Wednesday, February 20, 2013

What? ANOTHER Re-run?

I'm afraid so.  I seem to have hit that point in my blogging career where my old stuff seems much better than anything I can come up with today.  It's either that or my Muse is AWOL again.  Prolly both.

It's stuck, we are.

Stuck

Sometime right around or just before my 50th birthday I made a vow to myself, on the order of "I'll never get stuck in the past… at least where music is concerned." This "getting stuck" phenomenon is something I had noticed quite a long time ago, beginning in my mid-30s or so. My peers and contemporaries seemed to be stuck in the '50s or '60s and most had a tendency to listen to those damned Oldies stations that played lotsa doo-wop, Motown, and Elvis songs at the time… not that there's anything inherently wrong with that music — I love it to death and have a LOT of it — but as a steady diet?  No. Not us.  Not ever.

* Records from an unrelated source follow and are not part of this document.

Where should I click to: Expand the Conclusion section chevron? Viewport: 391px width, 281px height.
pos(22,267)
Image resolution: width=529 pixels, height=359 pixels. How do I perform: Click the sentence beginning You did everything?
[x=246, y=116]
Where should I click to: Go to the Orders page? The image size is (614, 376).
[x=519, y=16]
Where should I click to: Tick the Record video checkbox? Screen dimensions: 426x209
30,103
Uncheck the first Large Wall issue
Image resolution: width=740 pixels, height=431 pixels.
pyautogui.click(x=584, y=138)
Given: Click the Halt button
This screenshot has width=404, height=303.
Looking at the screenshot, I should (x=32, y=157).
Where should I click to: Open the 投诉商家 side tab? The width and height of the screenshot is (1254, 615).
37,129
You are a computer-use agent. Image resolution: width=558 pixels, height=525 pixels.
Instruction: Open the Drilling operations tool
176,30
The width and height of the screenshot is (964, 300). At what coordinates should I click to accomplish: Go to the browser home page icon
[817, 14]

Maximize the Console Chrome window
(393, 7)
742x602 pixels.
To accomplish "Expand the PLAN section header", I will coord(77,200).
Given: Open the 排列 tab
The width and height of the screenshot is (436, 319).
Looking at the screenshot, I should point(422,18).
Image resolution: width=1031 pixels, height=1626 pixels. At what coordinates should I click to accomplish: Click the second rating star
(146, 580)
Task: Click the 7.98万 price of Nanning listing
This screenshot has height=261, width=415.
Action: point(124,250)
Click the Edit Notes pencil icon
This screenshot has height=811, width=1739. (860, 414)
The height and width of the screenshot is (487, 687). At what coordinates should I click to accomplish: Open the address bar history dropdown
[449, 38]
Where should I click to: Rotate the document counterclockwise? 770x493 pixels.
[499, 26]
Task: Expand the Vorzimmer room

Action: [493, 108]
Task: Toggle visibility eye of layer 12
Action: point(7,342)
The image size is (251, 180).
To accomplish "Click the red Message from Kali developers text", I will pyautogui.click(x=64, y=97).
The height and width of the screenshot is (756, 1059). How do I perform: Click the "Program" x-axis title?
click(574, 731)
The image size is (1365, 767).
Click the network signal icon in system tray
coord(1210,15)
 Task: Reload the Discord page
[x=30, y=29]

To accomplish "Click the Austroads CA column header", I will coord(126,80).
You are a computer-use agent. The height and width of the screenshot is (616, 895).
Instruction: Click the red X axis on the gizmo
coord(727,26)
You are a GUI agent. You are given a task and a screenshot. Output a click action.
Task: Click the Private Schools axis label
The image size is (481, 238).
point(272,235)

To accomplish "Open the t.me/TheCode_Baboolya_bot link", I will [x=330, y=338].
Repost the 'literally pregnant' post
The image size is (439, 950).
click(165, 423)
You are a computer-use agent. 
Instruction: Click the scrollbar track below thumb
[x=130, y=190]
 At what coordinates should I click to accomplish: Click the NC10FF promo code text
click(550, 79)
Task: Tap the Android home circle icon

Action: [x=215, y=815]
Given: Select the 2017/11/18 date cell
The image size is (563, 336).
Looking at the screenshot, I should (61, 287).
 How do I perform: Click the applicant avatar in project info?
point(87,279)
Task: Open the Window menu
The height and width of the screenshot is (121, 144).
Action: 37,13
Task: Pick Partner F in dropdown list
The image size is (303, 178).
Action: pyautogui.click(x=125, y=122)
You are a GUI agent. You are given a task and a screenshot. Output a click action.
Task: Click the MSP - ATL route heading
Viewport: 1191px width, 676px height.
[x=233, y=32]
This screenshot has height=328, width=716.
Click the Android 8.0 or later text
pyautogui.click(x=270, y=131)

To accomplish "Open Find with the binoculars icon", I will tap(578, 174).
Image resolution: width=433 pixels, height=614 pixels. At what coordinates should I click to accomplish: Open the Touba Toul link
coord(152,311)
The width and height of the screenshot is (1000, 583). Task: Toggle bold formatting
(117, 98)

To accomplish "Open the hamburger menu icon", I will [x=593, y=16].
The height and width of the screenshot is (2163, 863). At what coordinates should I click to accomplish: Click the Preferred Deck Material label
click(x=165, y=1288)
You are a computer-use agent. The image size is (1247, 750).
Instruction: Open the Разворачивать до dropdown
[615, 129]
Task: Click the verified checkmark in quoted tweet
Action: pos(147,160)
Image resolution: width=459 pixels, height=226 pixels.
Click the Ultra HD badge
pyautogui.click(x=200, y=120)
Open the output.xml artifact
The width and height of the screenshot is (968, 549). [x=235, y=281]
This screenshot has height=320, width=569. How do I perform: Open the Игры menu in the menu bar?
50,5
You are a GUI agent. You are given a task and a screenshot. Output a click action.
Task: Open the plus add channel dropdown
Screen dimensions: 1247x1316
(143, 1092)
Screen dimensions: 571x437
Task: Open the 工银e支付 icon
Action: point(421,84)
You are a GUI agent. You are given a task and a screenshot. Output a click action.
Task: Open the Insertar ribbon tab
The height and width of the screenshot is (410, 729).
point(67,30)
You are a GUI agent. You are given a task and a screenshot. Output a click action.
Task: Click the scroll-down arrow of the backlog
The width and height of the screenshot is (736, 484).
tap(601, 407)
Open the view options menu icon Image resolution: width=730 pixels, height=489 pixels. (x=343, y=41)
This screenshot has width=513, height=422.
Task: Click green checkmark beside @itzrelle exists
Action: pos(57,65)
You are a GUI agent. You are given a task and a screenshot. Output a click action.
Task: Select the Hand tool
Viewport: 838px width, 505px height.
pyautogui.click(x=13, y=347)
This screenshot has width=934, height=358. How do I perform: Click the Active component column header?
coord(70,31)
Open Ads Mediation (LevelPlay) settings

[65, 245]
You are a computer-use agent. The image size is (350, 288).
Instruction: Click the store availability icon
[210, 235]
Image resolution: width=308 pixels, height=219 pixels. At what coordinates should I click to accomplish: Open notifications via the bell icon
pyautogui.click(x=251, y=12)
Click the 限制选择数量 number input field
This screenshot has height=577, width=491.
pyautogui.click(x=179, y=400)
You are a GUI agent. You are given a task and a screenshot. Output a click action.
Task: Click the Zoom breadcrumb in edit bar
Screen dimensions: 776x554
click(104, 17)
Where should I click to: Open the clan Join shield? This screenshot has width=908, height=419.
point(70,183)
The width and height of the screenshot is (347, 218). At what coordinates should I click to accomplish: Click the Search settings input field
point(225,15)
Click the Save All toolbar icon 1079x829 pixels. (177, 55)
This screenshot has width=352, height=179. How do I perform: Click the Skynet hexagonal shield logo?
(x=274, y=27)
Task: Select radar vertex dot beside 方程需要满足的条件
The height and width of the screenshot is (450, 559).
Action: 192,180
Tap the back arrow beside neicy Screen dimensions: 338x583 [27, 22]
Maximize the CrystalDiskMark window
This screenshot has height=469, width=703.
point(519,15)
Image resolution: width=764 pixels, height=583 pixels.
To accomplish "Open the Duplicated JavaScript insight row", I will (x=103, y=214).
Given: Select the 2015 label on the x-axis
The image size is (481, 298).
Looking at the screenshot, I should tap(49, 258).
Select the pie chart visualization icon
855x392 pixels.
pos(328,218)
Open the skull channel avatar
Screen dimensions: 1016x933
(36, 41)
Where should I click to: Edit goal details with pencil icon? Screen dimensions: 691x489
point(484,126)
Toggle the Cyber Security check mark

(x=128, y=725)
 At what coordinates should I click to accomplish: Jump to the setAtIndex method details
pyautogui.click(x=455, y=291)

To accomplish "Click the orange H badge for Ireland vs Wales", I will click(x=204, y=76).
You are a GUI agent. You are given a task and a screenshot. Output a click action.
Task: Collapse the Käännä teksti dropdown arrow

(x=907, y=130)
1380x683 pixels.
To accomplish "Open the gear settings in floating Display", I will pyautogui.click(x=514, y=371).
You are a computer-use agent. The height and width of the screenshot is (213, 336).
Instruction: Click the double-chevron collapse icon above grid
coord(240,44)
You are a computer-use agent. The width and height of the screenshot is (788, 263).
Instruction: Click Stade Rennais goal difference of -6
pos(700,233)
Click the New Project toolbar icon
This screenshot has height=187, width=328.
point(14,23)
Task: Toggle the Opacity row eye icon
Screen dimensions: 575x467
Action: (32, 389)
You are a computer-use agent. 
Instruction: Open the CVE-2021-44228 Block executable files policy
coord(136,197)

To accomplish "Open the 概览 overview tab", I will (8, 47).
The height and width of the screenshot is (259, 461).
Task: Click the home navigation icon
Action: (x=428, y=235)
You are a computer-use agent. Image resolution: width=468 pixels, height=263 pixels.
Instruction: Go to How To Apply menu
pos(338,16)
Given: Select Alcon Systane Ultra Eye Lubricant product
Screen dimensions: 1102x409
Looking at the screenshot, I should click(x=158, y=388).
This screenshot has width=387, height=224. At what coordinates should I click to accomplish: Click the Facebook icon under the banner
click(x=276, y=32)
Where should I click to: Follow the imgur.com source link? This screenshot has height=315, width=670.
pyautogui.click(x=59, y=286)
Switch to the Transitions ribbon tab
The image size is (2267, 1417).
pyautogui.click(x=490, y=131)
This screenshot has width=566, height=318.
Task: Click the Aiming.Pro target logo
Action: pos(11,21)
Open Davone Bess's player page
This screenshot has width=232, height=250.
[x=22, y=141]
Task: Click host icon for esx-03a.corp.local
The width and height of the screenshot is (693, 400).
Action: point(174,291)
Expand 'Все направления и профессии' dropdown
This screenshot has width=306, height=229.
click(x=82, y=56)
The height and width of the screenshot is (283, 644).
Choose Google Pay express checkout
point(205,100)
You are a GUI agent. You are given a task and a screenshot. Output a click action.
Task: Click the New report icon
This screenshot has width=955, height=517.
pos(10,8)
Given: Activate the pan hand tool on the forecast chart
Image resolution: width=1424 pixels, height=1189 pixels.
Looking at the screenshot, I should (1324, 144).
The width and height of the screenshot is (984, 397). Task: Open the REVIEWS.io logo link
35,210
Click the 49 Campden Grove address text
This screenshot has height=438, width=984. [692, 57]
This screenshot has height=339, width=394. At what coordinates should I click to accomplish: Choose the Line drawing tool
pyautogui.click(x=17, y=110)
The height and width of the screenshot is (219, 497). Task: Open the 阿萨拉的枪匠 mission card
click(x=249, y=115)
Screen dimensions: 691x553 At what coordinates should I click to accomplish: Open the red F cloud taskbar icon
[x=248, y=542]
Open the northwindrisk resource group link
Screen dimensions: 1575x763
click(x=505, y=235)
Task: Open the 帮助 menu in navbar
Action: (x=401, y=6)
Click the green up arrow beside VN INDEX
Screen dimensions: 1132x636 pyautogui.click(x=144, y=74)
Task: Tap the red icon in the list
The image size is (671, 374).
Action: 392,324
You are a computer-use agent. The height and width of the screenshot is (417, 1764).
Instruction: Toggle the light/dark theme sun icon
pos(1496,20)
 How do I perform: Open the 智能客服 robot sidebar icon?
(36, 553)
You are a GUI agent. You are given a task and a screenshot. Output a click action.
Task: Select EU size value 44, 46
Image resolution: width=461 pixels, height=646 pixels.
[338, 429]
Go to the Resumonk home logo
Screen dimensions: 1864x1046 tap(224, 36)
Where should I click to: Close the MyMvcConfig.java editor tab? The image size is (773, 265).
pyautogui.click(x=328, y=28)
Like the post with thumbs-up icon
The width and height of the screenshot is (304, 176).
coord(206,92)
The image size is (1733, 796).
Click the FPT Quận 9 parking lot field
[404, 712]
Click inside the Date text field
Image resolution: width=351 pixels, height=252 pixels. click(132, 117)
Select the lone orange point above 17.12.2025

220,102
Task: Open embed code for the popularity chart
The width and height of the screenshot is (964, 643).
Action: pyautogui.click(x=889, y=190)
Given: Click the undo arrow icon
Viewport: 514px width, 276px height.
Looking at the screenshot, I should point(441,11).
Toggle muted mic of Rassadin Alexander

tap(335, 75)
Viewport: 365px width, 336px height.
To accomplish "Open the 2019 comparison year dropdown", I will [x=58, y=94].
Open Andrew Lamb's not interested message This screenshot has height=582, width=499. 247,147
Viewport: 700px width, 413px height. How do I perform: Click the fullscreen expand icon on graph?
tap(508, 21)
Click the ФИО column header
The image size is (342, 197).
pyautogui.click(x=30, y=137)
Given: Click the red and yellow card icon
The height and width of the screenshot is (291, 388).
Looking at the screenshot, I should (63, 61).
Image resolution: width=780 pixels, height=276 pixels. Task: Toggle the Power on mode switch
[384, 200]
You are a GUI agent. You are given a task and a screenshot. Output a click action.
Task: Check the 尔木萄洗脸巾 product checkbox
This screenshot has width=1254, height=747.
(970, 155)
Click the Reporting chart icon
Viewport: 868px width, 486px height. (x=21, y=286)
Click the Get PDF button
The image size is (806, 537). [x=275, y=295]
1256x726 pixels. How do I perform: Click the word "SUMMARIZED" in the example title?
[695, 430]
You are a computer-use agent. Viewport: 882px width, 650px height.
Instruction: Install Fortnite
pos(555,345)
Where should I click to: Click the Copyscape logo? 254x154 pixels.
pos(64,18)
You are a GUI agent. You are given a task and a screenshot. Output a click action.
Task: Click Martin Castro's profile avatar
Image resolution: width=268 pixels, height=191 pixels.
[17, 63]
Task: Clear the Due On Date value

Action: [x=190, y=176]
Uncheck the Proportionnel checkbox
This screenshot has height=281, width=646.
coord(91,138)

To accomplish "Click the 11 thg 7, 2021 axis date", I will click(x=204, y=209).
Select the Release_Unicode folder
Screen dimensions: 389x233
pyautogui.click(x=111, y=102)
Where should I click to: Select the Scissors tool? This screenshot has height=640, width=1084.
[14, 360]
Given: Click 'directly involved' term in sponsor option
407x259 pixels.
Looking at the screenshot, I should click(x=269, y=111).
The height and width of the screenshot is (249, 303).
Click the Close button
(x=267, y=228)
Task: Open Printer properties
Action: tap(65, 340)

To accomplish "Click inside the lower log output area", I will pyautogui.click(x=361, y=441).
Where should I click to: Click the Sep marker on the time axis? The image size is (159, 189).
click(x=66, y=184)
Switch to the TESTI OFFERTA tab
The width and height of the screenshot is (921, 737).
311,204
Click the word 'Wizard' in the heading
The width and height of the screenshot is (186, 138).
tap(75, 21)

We wanted to keep up, keep current, and keep discovering new stuff.   And for the most part we managed to do just that.

It was sorta easy to keep up when I was that young, given I was living in London during my mid-30s (which had the BEST frickin' music scene in the early '80s, bar none), and continued to live in major metropolitan areas when I returned to the US of A. Even Oklahoma City… where I first landed after living in London… had a great college radio station out of Norman and at least one or two "progressive rock" stations. Moving right along… I was in Dee-troit as I approached my 50th birthday and while you may not think of Detroit as a musical hot bed it did have its share of progressive radio stations and a decent club scene. It was pretty easy to keep current and the music was also pretty danged good at the time… think REM, Soul Asylum, Toad the Wet Sprocket, Cranberries, yadda, yadda… and hip-hop wasn't dominant quite yet, either. Ascendant, yes, but not dominant. We probably added four or five CDs to our music collection each month and went to many more than a few concerts, as well.

So… we remained "unstuck" through the mid-'90s and a lil bit beyond. I remember quite well when my musical life took a turn for the worse: it was in 1999 and the aftermath of  The Great Divorce Crisis. I went off pop music entirely at that time and moved to jazz, country, and classical. I simply couldn't stand to listen to pop (be it current or from the near-past) and nearly all of my music collection: too damned many memories, too much pain. We diversified our tastes and managed to remain "unstuck" as it were, given there was all this great music I was discovering (or rediscovering) for the first time. That went on for about five or six years… or so. And then we slowly but surely began to return to our pop music collection and what was once familiar and comforting.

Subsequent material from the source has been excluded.